On account of its territory, population and economic weight, Southeast Asia is becoming an increasingly important player throughout the world. With a total area of more than 4.5 million square kilometres and a population of more than 653 million, it constitutes a dominant part of the Asian continent. The complexity and heterogeneity of the region is reflected in the fact that the term “Southeast Asia” itself became widely accepted only after World War II. Despite the clarification of the concept, some open questions have of course remained, as the Philippines’ belonging to the region was debated for a long time, and it was not until the 1970s that the island nation was accepted by scholars as belonging to Southeast Asia. Politically, the region comprises the 10 ASEAN (Association of Southeast Asian Nations) member states (Myanmar, Thailand, Cambodia, Laos, Vietnam, Malaysia, Singapore, Indonesia, Brunei, the Philippines) and East Timor, which became an independent country in 2002. ASEAN was established in 1967 as a regional integration organisation with the primary goals of boosting economic development and guaranteeing peace and security. The association’s effectiveness is unquestionable, and over the years it has served as a model for many regional institutions in East and South Asia, while remaining an important player in the international context as well. ASEAN has been the third fastest expanding economy in the world over the past decade, in which the “Tiger Cub economies” (Indonesia, Malaysia, the Philippines, Thailand and Vietnam) have played a prominent role. Indonesia, the largest economy in the region, currently has the 7th highest GDP in the world on a purchasing power parity basis, while Singapore is one of the world’s most developed countries and a financial and commercial hub, which according to certain prognoses may become the world’s richest country per capita by the middle of the century. Thailand, the second largest economy in Southeast Asia, attributes its growth primarily to manufacturing, tourism and agriculture, similar to Vietnam, which is currently the 23rd largest economy in the world. Much like the Philippines, Asia’s 8th most populous country, and Malaysia, which shows average annual GDP growth of around 6-7%, and also plays a central role in education and business.

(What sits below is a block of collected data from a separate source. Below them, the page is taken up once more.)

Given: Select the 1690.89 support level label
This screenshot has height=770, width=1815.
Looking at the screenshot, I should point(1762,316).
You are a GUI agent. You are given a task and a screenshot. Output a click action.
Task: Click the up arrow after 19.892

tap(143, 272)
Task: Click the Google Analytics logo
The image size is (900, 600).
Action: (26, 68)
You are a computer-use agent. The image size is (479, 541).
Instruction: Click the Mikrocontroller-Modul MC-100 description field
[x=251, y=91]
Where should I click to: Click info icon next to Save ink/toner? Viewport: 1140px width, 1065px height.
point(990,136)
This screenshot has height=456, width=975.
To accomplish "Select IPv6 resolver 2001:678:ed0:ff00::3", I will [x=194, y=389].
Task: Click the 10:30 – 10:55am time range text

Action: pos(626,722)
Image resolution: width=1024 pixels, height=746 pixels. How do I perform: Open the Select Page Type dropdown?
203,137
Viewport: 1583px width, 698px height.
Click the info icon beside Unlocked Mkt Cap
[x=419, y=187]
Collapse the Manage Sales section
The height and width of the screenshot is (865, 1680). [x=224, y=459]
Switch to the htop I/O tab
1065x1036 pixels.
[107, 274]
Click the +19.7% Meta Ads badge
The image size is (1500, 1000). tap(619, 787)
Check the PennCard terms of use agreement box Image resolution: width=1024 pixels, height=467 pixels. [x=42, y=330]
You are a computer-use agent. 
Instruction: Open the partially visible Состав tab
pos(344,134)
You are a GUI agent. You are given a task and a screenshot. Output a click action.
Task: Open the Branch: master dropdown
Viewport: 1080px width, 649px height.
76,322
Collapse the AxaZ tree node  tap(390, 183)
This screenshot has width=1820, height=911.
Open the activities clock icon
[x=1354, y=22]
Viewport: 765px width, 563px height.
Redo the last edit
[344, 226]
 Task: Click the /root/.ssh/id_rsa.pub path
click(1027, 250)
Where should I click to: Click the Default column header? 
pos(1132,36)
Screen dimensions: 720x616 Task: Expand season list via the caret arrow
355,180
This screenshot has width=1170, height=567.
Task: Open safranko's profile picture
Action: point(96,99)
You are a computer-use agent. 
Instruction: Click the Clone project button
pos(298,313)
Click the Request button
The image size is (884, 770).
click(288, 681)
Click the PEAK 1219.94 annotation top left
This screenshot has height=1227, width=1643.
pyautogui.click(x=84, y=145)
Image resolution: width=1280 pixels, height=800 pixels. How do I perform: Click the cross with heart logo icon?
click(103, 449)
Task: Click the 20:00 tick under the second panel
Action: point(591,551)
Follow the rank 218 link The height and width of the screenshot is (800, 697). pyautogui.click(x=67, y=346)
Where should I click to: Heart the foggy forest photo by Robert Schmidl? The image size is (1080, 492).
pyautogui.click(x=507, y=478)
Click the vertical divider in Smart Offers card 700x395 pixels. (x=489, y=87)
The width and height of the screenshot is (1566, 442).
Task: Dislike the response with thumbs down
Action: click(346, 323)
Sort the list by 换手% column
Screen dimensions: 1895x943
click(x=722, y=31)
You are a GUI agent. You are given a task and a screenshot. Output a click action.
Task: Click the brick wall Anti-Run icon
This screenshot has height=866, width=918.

The majority of Southeast Asian countries are newly industrialised states; however, their importance in the global economy is steadily increasing. The importance of Southeast Asia in the global economy is clearly demonstrated by the region’s status as a global manufacturing centre. In addition to investment projects, intense innovation is another crucial component of economic growth. Productivity can be facilitated substantially through the spread of mobile internet, “big data”, the “Internet of Things”, automation and cloud-based technologies. The role of Southeast Asia in Eurasian integration is not negligible either. Although there is a serious geopolitical struggle going on in the region due to the rivalry between China and the US, the ASEAN states have, from the beginning, focused on the possibility of mediation between the two, and the benefits of mutual cooperation, which has also highlighted ASEAN’s central role. In terms of economy, China’s influence is dominant, and as part of this, Southeast Asian countries are keen to participate in China’s Belt and Road Initiative. At the same time, the countries concerned are also willing to cooperate with Russia, and although they need the presence of the United States for security reasons, their actions are motivated not by the expectations of the West, but by their own interests. Recently, India and Japan have also strengthened their presence in the region, which further facilitates the economic integration of South, Southeast and East Asia. This thematic issue of the Eurasia Review focuses on Southeast Asia, and the papers can be divided into two groups.
We hope that this issue of our review will contribute to the dissemination of knowledge on Southeast Asia, promote scientific discourse and provide a sound basis for political and economic decisions. Without an understanding of Southeast Asia, the concept of Eurasia cannot be fully understood.